O presidente dos Estados Unidos, Donald Trump (na foto, ao lado de Jair Bolsonaro), deve anunciar nesta semana tarifas de 25% sobre todas as importações de aço e alumínio.
Essa medida afeta diretamente o Brasil, que é o segundo maior exportador de aço para os Estados Unidos. Entre todos os produtos siderúrgicos exportados pelo Brasil, 60% têm como destino o mercado americano.
Além do impacto econômico, a decisão será um grande teste para o presidente Lula. Em dezembro de 2019, quando Trump anunciou uma medida semelhante, o então presidente Jair Bolsonaro conseguiu persuadir o americano a desistir da ideia.
Fluidez do comércio
Há seis anos, Trump acusava o Brasil e a Argentina de manipularem suas moedas.
“Brasil e Argentina têm presidido uma desvalorização maciça de suas moedas, o que não é bom para os agricultores americanos. Portanto, com efeito imediato, restaurarei as tarifas sobre todo o aço e alumínio enviados para os EUA a partir desses países”, afirmou Trump nas redes sociais.
Quando Trump anunciou as tarifas, o então vice-presidente Hamilton Mourão afirmou que buscaria “esclarecer a situação” com os americanos. Bolsonaro mencionou que usaria o “canal aberto” que tinha com Trump.
“Vou conversar com o (ministro da Fazenda Paulo) Guedes agora e, se necessário, ligo para o Trump, pois tenho canal aberto com ele”, disse Bolsonaro.
Em uma nota oficial, o governo Bolsonaro destacou a importância de assegurar a “fluidez do comércio” com os Estados Unidos.

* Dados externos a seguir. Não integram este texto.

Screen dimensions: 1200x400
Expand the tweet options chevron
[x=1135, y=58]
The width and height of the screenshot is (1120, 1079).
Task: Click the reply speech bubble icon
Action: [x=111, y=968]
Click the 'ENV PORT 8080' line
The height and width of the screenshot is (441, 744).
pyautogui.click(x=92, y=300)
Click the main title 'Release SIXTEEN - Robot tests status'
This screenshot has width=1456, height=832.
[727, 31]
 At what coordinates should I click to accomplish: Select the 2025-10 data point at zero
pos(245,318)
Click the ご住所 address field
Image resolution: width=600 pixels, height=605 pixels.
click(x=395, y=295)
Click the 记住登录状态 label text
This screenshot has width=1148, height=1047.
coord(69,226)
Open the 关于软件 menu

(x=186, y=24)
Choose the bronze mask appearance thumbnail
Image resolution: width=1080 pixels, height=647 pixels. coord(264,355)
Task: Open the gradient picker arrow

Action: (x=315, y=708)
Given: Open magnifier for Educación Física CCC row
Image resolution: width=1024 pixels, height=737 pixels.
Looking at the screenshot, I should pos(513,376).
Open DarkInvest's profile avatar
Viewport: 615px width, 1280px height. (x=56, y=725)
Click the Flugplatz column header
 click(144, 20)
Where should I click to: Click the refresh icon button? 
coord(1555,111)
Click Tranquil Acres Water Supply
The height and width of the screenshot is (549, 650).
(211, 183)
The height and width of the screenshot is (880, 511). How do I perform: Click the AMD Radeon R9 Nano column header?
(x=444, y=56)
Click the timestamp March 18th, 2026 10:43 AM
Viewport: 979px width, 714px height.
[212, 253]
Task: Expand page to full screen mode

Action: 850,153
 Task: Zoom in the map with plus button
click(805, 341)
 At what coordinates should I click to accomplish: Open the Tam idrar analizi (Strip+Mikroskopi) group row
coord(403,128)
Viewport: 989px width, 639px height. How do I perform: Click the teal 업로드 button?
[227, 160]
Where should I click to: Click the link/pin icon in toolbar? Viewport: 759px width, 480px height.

“O governo trabalhará para defender os interesses comerciais do Brasil e garantir a fluidez do comércio com os Estados Unidos, com o objetivo de ampliar o intercâmbio comercial e aprofundar o relacionamento bilateral, em benefício de ambos os países”, dizia o comunicado conjunto dos Ministérios das Relações Exteriores, da Economia e da Agricultura, Pecuária e Abastecimento.